Since Ray’s family day is ruined, he might as well get back to his job with Winslow, which involves coming up with a way to give Novak a huge bump in the polls. The election is just two weeks out, so when Ray comes up with a plan and wants to keep Winslow out of it, for the time being, she agrees but insists it gets done immediately. So, Ray gets to work. He calls Lena and tells her he needs Justine to do another job. He calls Daryll and says he needs him to work a job and that if he does he’ll get back on the set of “Mister Lucky.” He sets everything up perfectly.

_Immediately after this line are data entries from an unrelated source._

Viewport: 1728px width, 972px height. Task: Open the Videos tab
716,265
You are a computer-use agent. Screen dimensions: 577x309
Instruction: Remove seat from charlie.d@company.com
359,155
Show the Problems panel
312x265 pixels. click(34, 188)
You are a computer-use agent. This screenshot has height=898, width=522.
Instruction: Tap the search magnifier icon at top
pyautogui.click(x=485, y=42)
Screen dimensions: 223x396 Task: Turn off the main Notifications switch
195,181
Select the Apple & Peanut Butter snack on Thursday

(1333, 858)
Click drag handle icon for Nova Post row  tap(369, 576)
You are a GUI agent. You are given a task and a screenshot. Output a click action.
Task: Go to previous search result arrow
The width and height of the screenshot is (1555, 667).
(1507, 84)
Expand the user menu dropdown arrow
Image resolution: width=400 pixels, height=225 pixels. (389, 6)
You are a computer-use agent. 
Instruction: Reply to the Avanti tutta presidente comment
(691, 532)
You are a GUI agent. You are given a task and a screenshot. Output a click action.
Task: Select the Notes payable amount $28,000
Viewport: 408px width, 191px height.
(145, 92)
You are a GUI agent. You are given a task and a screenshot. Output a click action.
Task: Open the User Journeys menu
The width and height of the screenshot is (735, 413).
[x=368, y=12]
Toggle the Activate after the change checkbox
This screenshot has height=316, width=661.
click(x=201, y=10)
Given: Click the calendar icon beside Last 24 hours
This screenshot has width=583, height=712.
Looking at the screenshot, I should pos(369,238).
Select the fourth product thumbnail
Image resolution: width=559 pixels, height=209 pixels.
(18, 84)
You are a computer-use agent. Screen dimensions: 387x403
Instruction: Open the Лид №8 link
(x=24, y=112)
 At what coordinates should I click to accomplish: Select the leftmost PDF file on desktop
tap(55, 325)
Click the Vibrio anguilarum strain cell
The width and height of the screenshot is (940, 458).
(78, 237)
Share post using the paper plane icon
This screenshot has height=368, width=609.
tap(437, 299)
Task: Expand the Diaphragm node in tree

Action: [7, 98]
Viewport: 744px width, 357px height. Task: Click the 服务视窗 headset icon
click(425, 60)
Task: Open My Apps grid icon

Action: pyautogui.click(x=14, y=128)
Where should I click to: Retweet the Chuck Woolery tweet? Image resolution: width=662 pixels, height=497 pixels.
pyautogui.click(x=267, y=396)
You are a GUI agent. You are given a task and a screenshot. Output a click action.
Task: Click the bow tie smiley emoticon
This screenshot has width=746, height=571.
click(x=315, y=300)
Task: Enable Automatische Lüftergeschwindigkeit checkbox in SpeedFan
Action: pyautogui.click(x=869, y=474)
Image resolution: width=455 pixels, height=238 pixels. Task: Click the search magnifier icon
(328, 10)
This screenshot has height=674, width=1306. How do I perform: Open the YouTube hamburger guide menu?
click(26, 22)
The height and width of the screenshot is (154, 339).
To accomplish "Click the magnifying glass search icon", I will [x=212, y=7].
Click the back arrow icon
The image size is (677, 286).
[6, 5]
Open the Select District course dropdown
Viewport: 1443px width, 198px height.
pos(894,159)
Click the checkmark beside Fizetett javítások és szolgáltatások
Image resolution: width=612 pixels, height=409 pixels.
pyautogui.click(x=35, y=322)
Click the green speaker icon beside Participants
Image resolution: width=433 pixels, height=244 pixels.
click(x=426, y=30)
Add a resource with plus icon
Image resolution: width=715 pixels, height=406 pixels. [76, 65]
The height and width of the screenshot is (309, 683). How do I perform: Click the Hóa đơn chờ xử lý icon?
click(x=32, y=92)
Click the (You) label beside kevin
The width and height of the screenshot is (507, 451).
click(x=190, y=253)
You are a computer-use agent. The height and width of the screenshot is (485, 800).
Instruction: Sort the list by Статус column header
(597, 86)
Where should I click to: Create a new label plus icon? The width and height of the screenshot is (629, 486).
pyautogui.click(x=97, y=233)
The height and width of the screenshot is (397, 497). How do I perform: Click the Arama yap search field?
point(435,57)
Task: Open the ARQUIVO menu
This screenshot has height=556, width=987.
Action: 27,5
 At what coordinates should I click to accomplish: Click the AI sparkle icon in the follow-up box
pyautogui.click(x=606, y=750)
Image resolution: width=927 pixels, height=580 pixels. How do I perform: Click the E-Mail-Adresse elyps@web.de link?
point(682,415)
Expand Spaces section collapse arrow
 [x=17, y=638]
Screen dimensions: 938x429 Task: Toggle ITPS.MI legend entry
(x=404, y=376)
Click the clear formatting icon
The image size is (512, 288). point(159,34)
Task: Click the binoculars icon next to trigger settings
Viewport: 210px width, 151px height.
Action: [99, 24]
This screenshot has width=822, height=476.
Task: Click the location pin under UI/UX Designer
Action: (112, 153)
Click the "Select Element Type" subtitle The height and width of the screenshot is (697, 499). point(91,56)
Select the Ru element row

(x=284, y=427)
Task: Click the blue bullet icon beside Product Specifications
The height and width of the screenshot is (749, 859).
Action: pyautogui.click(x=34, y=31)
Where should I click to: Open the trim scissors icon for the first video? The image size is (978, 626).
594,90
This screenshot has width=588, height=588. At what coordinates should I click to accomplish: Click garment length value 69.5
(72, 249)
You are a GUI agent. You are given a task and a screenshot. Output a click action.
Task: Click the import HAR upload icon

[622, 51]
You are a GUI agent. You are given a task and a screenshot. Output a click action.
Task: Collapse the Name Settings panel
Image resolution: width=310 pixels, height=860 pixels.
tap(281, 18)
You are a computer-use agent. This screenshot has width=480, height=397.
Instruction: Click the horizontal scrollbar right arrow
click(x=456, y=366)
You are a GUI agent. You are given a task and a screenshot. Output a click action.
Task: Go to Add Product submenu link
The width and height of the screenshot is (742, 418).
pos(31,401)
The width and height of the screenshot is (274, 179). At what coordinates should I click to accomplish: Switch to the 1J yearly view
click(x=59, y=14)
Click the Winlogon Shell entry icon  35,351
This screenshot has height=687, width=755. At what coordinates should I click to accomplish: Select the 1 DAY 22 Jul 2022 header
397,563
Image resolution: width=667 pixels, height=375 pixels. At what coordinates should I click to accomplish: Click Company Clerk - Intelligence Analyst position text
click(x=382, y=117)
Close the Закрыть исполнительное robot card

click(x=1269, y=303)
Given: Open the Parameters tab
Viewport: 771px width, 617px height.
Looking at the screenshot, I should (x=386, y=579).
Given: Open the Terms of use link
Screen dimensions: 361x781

Here’s how it all unfolds: Lena punches Justine in the face because she needs her to look roughed up, and then she makes her put on some torn up clothes. She tells her to go near a certain bridge. Once there, Daryll fakes an attack, just as Novak is jogging by, allowing her to save the day. “I don’t want to talk about it right now,” she says to the media, “I just did what any New Yorker would do.” Her heroism and her humble nature play well, presumably giving her the bump she needs. But Ed, the current mayor and seemingly former friend or colleague of Winslow’s, promises he’s going to go blow for blow in this fight. Retaliation could be on the way.

Despite the fact that Conor doesn’t show up for their Ellis Island visit, and Ray has a run-in with an Irish woman who may or may not be a hallucination, everything seems to go well for Ray. The plan works perfectly, Daryll gets his job back, and it’s clear that Winslow thinks Ray is pretty indispensable in all of this. By the end of the episode though, Ray is filled with regret.

When he picks up Conor from Bridget’s — Smitty would offer him a bong hit, “but I’m assuming you don’t get high” — and takes him to the airport, he tells his son he doesn’t have to do this, that he has other choices he could make. Conor doesn’t want to hear it, but he also does seem worried about what he’s signing up for. Conor storms into the airport and Ray goes off to drink with Mac. “I should have made him stay,” he laments. Mac notes that a lot of the guys in the bar went into the service as if that’s some sort of comfort. Again, Ray sees his family pulling away, and there’s seemingly nothing he can do about it.

In fact, all he can do about it is get drunk and then have very rough sex with Novak after she shows up at his place in the middle of the night. Is Ray going off the deep end again, and at a time when it could ruin everything he has going with Winslow? It sure seems like it.